And while its not directly comparable, I still see horse and buggy carriages
on public roads in PA so they haven't ever outright banned that particular
obsoleted mode of transport. If the Amish lobby can keep shit getting dropped
in my streets I'm sure the collective car enthusiasts of the world will keep
their right to drive for a while at least.

------
bawana
IT's the 'misuse'of tech. Sure, we can optimize for efficiency if efficiency
is defined by minimizing cost or maximizing safety.
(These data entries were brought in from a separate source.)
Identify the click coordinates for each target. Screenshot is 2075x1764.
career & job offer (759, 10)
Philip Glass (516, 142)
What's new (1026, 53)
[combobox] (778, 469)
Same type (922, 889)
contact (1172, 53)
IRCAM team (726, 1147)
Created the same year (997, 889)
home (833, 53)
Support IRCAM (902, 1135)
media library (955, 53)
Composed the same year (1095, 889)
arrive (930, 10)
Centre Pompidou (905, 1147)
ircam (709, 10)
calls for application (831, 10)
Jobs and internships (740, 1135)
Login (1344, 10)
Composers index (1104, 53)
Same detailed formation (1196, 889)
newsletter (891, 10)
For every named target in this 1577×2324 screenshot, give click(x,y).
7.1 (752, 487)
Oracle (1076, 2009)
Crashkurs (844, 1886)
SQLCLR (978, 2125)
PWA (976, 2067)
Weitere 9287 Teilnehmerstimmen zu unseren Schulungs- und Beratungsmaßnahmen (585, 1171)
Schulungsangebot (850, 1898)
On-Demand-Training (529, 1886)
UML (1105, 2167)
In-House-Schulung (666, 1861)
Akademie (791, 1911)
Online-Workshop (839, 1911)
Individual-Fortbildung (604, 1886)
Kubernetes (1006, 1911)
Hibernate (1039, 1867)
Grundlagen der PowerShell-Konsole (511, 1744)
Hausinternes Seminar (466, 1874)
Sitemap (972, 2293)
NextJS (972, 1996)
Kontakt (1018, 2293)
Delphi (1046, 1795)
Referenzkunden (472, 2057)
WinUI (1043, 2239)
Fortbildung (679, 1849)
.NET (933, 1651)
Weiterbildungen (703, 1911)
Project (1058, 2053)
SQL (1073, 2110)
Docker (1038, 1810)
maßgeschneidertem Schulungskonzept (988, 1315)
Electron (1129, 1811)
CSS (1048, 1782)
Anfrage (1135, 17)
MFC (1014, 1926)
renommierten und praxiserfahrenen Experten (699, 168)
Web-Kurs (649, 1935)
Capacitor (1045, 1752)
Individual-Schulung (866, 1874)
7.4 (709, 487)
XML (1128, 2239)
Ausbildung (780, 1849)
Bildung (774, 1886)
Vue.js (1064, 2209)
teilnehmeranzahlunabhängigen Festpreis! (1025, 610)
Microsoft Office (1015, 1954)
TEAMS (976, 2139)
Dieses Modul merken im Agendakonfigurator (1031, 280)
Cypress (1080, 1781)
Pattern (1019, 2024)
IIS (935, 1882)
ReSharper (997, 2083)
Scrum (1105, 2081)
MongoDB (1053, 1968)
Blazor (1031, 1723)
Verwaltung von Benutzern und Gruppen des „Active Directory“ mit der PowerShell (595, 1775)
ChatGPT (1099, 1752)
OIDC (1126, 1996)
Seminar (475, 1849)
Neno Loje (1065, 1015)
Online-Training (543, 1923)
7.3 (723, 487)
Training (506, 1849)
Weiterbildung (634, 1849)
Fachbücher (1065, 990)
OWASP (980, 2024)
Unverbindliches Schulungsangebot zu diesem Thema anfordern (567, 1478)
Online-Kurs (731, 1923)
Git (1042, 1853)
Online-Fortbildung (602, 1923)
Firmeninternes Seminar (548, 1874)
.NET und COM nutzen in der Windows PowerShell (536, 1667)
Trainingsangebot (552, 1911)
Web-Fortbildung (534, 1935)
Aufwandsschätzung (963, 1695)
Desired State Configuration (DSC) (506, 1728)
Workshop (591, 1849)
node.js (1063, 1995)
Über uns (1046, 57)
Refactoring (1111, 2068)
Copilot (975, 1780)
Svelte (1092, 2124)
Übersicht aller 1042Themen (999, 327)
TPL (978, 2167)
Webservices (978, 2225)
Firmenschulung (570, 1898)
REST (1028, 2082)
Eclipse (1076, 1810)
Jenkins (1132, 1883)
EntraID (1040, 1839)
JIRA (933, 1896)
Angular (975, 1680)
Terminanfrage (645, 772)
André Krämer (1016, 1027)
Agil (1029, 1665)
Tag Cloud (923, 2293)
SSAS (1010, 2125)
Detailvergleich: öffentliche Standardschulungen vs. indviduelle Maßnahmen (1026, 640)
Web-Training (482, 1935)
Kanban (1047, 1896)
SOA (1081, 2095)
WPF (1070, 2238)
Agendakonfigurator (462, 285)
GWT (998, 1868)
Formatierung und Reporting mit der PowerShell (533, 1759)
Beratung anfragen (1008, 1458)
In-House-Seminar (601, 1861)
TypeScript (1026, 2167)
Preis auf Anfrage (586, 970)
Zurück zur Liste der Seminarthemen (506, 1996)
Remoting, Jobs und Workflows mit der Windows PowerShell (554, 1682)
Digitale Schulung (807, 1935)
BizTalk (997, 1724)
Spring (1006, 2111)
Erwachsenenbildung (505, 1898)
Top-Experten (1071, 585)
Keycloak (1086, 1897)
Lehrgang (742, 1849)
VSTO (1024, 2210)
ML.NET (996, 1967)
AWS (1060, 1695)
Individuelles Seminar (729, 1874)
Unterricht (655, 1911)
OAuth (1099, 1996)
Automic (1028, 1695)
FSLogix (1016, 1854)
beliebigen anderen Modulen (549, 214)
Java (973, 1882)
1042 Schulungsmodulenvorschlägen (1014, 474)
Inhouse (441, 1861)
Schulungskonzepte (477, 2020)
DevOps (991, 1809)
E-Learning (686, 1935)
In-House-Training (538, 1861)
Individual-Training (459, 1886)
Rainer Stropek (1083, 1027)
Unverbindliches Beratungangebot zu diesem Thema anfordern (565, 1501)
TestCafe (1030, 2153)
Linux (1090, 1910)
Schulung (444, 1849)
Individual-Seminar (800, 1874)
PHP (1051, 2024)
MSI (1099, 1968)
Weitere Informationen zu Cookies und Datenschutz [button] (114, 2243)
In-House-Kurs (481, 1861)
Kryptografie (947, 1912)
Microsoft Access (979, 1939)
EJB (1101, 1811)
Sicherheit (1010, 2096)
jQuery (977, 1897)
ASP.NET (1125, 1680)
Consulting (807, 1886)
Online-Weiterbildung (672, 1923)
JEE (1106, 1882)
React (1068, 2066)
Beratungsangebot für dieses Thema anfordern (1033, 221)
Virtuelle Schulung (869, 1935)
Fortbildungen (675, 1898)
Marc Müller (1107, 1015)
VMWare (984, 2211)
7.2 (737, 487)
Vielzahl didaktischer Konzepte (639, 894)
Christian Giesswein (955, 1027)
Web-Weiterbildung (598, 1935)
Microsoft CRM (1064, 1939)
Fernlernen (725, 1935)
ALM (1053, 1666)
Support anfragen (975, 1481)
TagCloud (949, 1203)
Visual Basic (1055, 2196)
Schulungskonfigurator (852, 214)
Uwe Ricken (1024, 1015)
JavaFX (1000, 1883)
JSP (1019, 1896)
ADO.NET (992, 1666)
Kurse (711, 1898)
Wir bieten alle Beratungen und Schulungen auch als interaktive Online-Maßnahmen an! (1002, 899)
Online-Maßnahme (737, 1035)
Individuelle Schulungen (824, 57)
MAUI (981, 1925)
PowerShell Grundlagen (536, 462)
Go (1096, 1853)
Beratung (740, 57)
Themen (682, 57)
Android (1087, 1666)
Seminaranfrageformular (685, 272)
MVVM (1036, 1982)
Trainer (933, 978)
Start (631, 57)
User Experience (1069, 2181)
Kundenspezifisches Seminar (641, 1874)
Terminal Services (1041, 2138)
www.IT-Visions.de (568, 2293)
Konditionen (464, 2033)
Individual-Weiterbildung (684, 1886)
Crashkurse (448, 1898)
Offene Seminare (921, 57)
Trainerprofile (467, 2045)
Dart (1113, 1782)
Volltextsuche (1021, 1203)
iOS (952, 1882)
But in a world of humans,
efficiency should be defined by 'maximizing human utility'. In other words,
use tech to make people better, more employable, happier. And no I do not mean
borg. If we continue down this path, ultimately we will marginalize humanity
because our systems are far more efficient than the evolutionary process that
spawned and selected us. in the specific example of 'self driving vehicles' an
analogy might be to have an AI supervisor issuing directives. Much as our GPS
issues turn directions, an advanced AI could be pointing out traffic hazards
hundreds of feet away that many people who are distracted, texting, talking or
just have poor vision would miss. OTOH, we have the resilience of millenia on
our resume, whereas machines are scarcely 200 years old. If a cataclysm hits
the planet, much of the static infrastructure will fail.

------
Scoundreller
> A man pulled up alongside a Waymo vehicle and threatened the employee riding
> inside with a piece of PVC pipe.

PVC???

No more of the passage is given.